The Return – Ralph Fiennes embarks upon on a nail-biting odyssey

Ralph Fiennes is a ripped and intimidating Odysseus in a tense adaptation of Homer's epic poem

Image: Fabio Zayed - Maila Iacovelli

After his Oscar-nominated turn in top-of-the-popes thriller Conclave – and all the attendant awards season hoopla – we’ve seen rather a lot of Ralph Fiennes recently. But you’ll see a whole lot more of him in The Return: his hero of yore Odysseus is introduced, zonked out and butt naked, after washing up on the shore of his homeland.

Being unconscious on a Greek island beach in your birthday suit is usually a sign of hedonistic excess. But for this rather careworn Odysseus it is the culmination of two decades of exhausting graft.

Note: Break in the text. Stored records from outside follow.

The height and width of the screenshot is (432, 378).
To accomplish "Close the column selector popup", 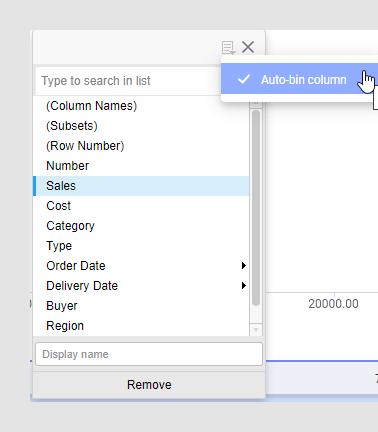I will pos(248,47).
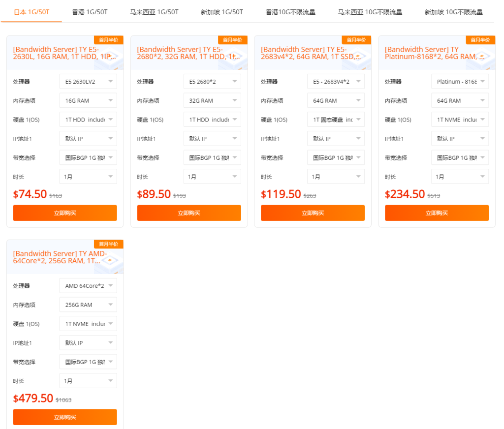Expand the 256G RAM memory dropdown
The image size is (504, 429).
[x=88, y=305]
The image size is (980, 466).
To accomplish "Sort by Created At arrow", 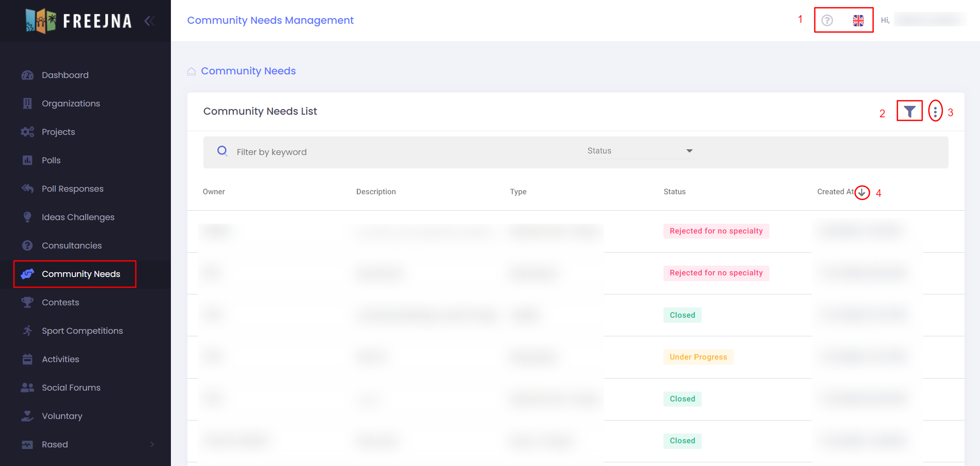I will click(862, 192).
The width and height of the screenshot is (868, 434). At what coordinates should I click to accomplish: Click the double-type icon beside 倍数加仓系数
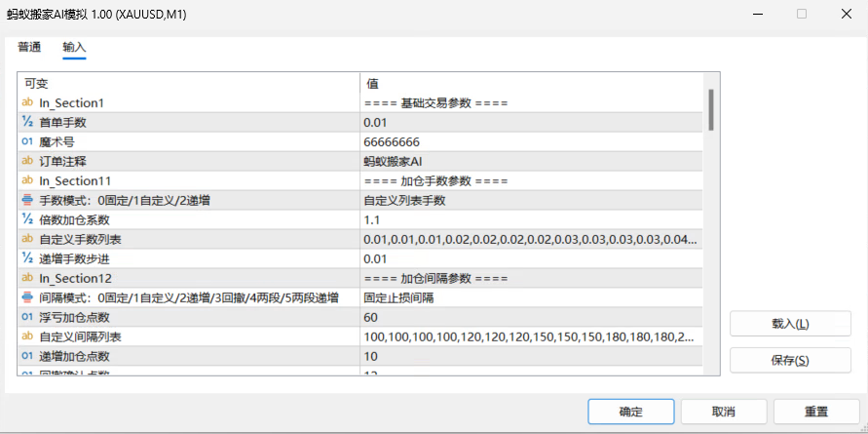click(x=27, y=219)
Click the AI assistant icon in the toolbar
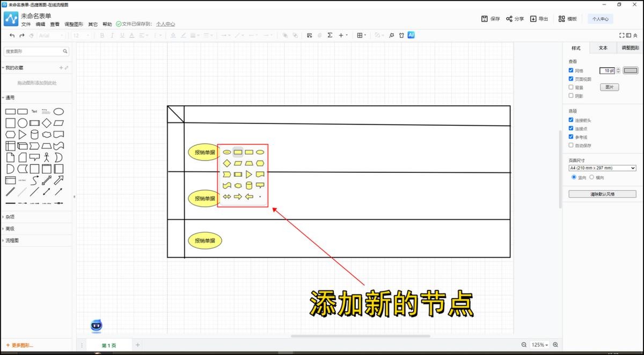Image resolution: width=644 pixels, height=355 pixels. coord(411,35)
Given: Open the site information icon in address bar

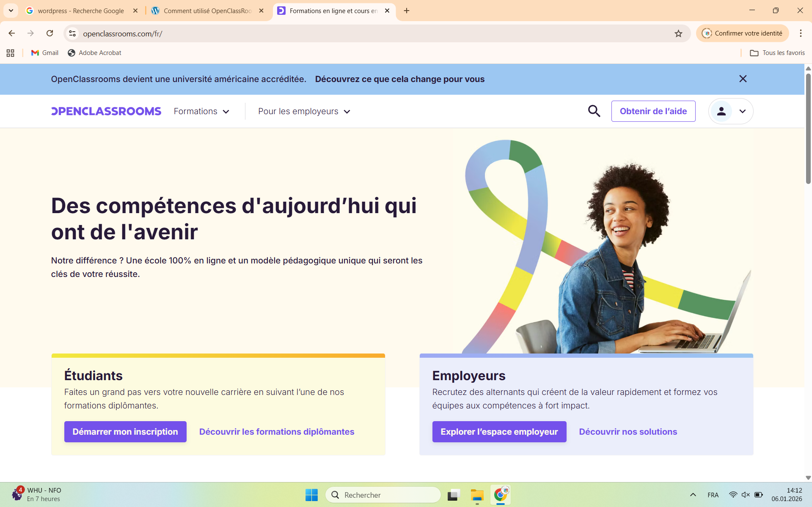Looking at the screenshot, I should coord(72,33).
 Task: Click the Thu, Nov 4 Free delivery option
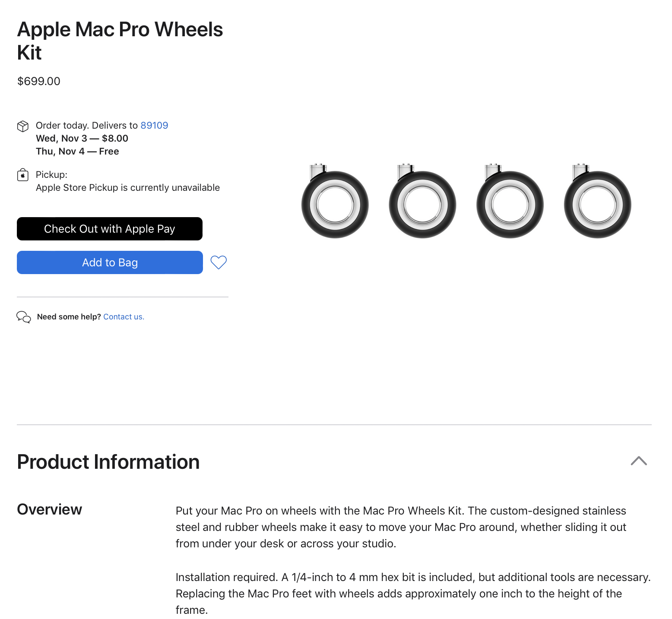point(77,152)
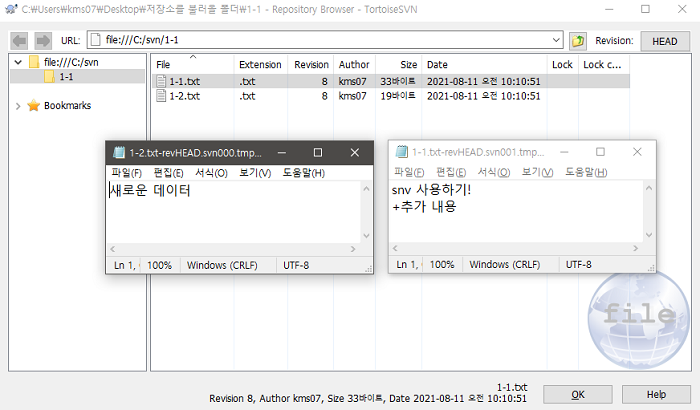Click the horizontal scrollbar in 1-2.txt Notepad
Viewport: 700px width, 410px height.
(x=230, y=248)
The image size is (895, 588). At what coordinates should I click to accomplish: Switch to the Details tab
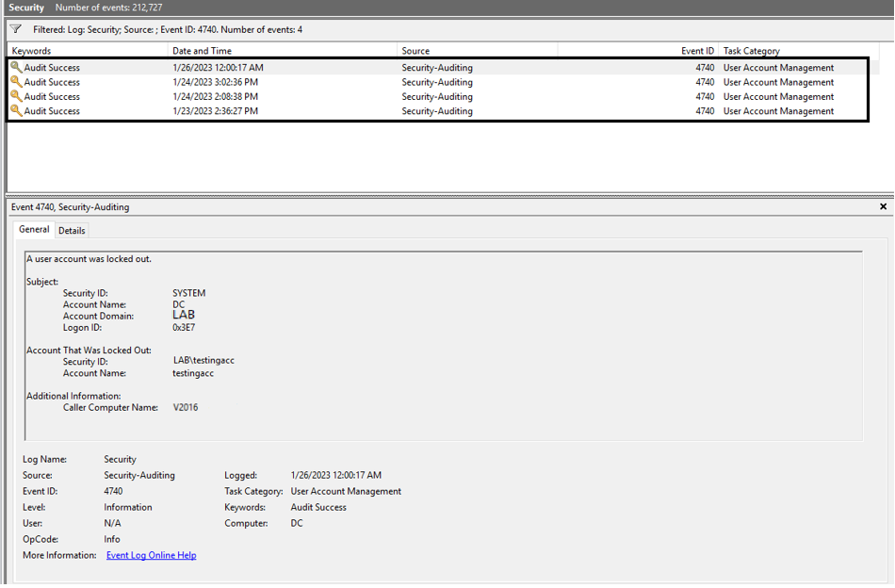point(72,231)
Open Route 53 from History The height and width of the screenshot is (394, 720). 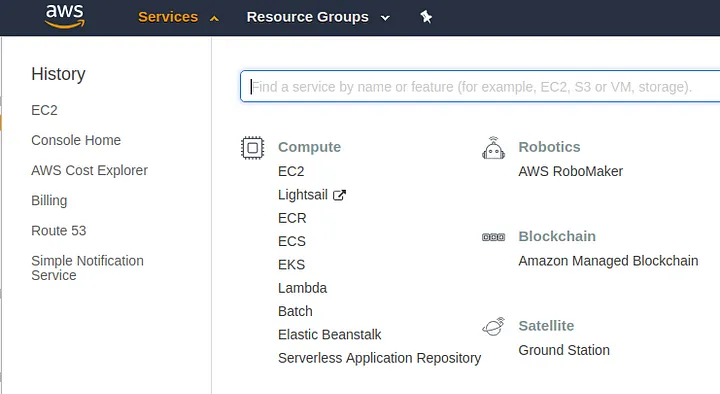pos(58,231)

Every school kid hopefully still knows it took Homer’s warrior-king 10 years to fight the Trojan War, and then another decade to find his way back to his family on Ithaca via a gauntlet of sirens, witches and man eating cyclopses. 

The Return is the latest in an epically long line of Homeric adaptations, then, but one that narrows its focus to the very last phase of the original odyssey. There are swords and sandals but no gods or monsters. It is a deliberately grounded take on the story, to the extent that when the dazed Odysseus belatedly realises his journey is complete he literally crams soil into his mouth. He has been craving home for years.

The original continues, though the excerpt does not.